Google all about it…
‘Read all about it’ used to be the cry of news-sellers, calling attention to their papers. For the last two years, research by Edelman found that we trust search engines for news more than ‘traditional media’.
“The results imply that readers are more likely to trust a headline they read in Google’s news aggregator, over the same headline on its original website.”
Edelman put the aggregators success down to the pithy means by which they serve the news – “Headlines that have been optimized for search engines are usually short and fact-based”, and so presented as ‘facts’ engender greater feelings of trust. It’s a powerful argument for the power of mircocopy for one thing.

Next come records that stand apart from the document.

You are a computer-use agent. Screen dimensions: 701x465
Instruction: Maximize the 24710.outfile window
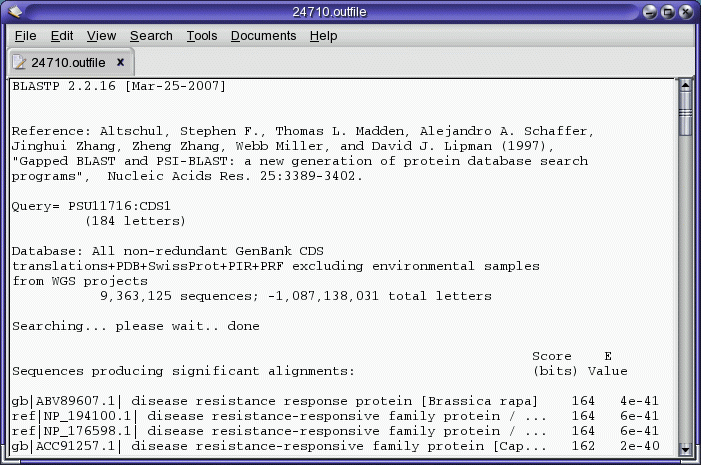[669, 12]
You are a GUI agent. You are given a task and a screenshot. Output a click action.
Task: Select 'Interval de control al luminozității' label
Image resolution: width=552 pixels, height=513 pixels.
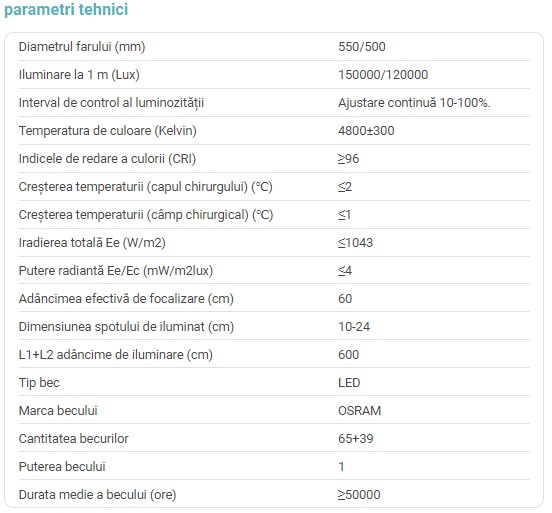click(x=111, y=103)
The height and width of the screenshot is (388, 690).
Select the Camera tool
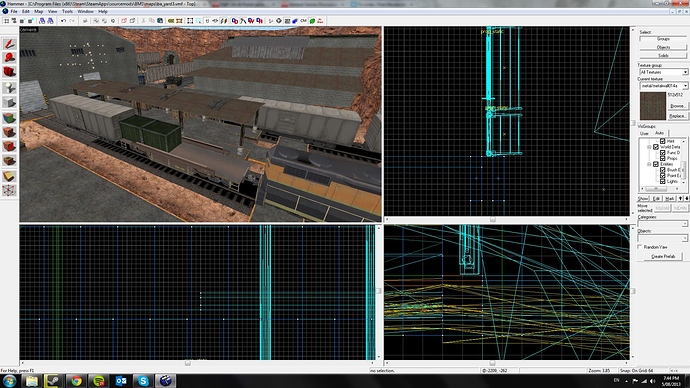[x=9, y=72]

More especially it draws attention to the problem we have trusting our media sources. While Google are cited as “one of the most trusted companies in the world”, ironically many feel search engine’s watch over us is troublesome. Yet the traditional press, who’s “first obligation is to the truth” seems plagued by issues of trust in how they source and present stories.
The disintermediation – the distance between source and signal – no doubt helps. But it remains a fascinating dilemma, that large (that is physically or visibly so) institutions are suffering a crisis of trust between themselves and their audiences. One neatly coined as an ‘Inversion of Influence’.
Spare a thought for that when you’re Googling (other search engines are available) all about it; you’re more likely to believe what you read. And think about how the ‘Inversion of influence’ is going to effect your business this year.